RC TUTORIALS Motor Nitro

How to break in a 3.5cc RC glow (nitro) engine

How to break in a 3.5cc RC glow (nitro) engine

Many people have questions about breaking in their engine. Fair enough — a good break-in = engine life. There are many ways to do it, but few that are truly effective. Here we show how Christian Gordi (ModelixRacing manager) breaks in one of his engines (Ultimate Engine).

How to break in an RC nitro engine:

I can assure you that if you break in your engine exactly as Christian explains, it will last a long time!


Let's explain how we usually do break-ins. Contrary to what most people think, break-ins are fast — people take too long, leave them idling for ages with a very rich mixture.

You'll see that with this running-in method, after one tank we're already running almost like a broken-in engine — not in race trim, but with a tune you can drive properly around the track.

Crucially, warm the engine up properly before hitting the track — an engine must be broken in at the temperature it will work at.

First we'll do the initial start, then once it's tuned on the bench — no more than half a tank — we go straight to the track.

Dataset excerpts:
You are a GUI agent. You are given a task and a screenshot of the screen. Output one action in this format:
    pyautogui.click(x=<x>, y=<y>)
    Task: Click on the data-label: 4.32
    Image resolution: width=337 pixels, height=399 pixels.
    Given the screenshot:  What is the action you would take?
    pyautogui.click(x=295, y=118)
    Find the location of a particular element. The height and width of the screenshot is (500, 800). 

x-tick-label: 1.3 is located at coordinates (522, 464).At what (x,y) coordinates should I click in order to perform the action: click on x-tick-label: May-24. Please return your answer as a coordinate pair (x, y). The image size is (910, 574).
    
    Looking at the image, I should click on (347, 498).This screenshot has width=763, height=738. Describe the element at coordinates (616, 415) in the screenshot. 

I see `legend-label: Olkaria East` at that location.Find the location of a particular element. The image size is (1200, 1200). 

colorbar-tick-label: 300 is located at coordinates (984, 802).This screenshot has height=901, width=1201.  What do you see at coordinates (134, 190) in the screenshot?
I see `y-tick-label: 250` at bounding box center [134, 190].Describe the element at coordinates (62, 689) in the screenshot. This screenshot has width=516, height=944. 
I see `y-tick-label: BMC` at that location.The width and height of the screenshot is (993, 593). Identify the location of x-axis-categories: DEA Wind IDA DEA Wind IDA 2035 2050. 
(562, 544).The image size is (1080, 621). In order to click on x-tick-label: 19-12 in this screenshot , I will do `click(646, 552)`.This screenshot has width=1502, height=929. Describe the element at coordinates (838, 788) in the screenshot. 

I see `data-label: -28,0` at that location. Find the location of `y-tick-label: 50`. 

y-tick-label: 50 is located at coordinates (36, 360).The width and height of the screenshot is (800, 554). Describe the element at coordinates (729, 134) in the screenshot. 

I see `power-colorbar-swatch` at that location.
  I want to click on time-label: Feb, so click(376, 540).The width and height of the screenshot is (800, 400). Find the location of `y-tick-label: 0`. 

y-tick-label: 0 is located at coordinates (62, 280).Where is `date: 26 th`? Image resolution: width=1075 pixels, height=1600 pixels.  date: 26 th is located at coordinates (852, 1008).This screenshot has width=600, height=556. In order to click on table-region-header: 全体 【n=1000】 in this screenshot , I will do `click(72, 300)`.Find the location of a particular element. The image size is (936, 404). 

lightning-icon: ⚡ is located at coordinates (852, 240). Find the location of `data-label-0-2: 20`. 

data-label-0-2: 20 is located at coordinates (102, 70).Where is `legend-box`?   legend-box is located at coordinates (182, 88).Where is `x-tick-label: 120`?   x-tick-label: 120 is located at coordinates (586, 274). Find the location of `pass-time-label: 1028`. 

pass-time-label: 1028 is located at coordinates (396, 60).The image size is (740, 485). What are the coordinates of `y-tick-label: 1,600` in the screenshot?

EXPLORE THE MATERIAL —
[1] According to the nitro engine break-in text, at what temperature must an engine be broken in?
[2] Carry the nitro engine break-in text forward from its last sentence.
This material has no connection to the nitro engine break-in text.

RESULTS BY TASK —
[1] At the temperature it will work at.

[2]
For the first start: a well-charged glow starter (if the glow starter isn't charged, we have a problem), a starter box with enough power to turn the engine, and a bit of enthusiasm so everything works.

We'll take the glow starter, prime the engine beforehand, and once primed we'll open the carb slightly, hold the glow starter for 5 seconds to heat the plug properly and... now it's running.

Leave it a moment and start trying to keep idle without stalling by leaning the low needle. If it still struggles to rev and blows lots of smoke and oil, keep leaning. The goal is to get the lows almost at their setting. If needed, lean the high needle too.

Once we've achieved this the engine is ready to hit the track and start running in. To make sure we haven't over-leaned the high, open the high needle 10 minutes to ensure it's not too lean.

Now go straight to the track without more tanks on the tuning bench. After running a bit, come in and start leaning the high needle to get the engine working at a temperature close to its normal range between 90 and 100 degrees as soon as possible.

Notice how the engine runs very well now — on the next lap we'll come in and lean the high needle at least a quarter turn. Some may think the engine has to run rich; this engine gets plenty of fuel, excessive even — there's no danger. The only danger would be a very new engine going to the track cold and opening full throttle on the first straight — the engine wouldn't have expanded and mini seizures could occur. If we do this with the engine well warmed up and expanded, as it should, mini seizures don't happen.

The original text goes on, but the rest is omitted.